General Data Protection Regulation (GDPR) Privacy Notice

How we use your personal information for applicants, staff, volunteers and trustees.

Introduction

At mirus, we’re committed to protecting and respecting your privacy.

This Policy provides information about the use of personal information while you are a member of staff, volunteer or trustee at mirus. As a member of staff (or equivalent) you also have certain legal and contractual responsibilities to protect the personal information of other people (e.g. other employees and people we support) by handling it appropriately; relevant policies and guidance

We may change this Policy from time to time so please check this page occasionally to ensure that you’re happy with any changes.

Any questions regarding this Policy and our privacy practices should be sent by email to GDPR@mirus-wales.org.uk alternatively, you can telephone 02920 236216 and speak to delegated data protection officer lead for staff.

Who are we?

We are a not-for-profit charity providing specialist support to children and adults of all ages with disabilities, autism, physical disabilities, dementia, mental health, complex health and complex need associated with behaviours that challenge.

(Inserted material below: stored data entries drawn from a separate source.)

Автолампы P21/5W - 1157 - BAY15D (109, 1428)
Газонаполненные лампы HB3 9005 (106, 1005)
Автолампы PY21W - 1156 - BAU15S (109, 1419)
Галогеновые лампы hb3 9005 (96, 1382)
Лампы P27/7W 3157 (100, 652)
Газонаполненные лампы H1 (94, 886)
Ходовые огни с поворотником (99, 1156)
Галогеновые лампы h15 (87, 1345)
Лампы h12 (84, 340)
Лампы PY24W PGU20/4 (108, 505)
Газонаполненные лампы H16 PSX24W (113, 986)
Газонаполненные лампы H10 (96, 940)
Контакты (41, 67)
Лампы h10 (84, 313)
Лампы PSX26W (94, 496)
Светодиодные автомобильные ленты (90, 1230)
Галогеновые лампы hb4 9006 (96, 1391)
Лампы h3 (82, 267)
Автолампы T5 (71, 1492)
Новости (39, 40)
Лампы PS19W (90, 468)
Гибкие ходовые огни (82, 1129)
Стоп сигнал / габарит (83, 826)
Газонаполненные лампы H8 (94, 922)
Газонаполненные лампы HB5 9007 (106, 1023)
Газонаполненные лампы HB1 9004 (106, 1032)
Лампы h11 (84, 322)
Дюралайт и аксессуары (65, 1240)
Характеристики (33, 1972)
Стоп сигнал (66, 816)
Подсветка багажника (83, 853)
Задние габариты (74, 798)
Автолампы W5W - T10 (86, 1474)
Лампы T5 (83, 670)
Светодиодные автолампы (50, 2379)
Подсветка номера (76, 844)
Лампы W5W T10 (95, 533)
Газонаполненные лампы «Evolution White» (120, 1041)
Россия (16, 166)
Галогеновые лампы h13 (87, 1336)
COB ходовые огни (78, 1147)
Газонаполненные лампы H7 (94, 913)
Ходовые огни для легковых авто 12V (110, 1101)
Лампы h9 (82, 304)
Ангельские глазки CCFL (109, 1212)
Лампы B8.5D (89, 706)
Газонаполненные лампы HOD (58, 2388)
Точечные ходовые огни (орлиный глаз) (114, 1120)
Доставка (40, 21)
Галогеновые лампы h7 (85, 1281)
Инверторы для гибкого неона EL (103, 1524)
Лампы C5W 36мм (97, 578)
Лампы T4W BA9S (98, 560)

  • MirusWales is a registered charity (no. 517149) and company limited by guarantee (no. 1966665).
  • Our registered address is Unit 5, Cleeve House, Lambourne Crescent, Llanishen, Cardiff CF14 5GP.
  • mirus is registered with the Care Inspectorate Wales
  • mirus runs respite care homes, supports over 150 people in their own homes and more than 100 people within the community.


  • Aims of this notice

    mirus is required by law to tell you about your rights and our obligations regarding our collecting and processing any of your personal information, which you might provide to us. We have a range of policies and procedures to ensure that any personal information you supply is only with your active consent and will always be held securely and treated confidentially in line with the applicable regulations.

    How we use your personal information for applicants, staff, volunteers and trustees.

    What is ‘personal information’?

    ‘Personal information’ means any information which relates to or identifies you as an individual.

    Who will process my personal information?

    The information published here applies to the use, sharing and disclosure of your personal information by mirus

    What personal information will be processed?

    mirus will keep a record of the details you provided on your application form, any supporting documents requested and additional details provided by any referees and recorded following any interview process. We will maintain various administrative and financial records about your employment at mirus.

    Your personal information is created, stored and transmitted securely in a variety of paper and electronic formats, including databases.

    Access to your personal information is limited to staff who have a legitimate interest in it for the purpose of carrying out their contractual duties, and our use of your personal information will not be excessive.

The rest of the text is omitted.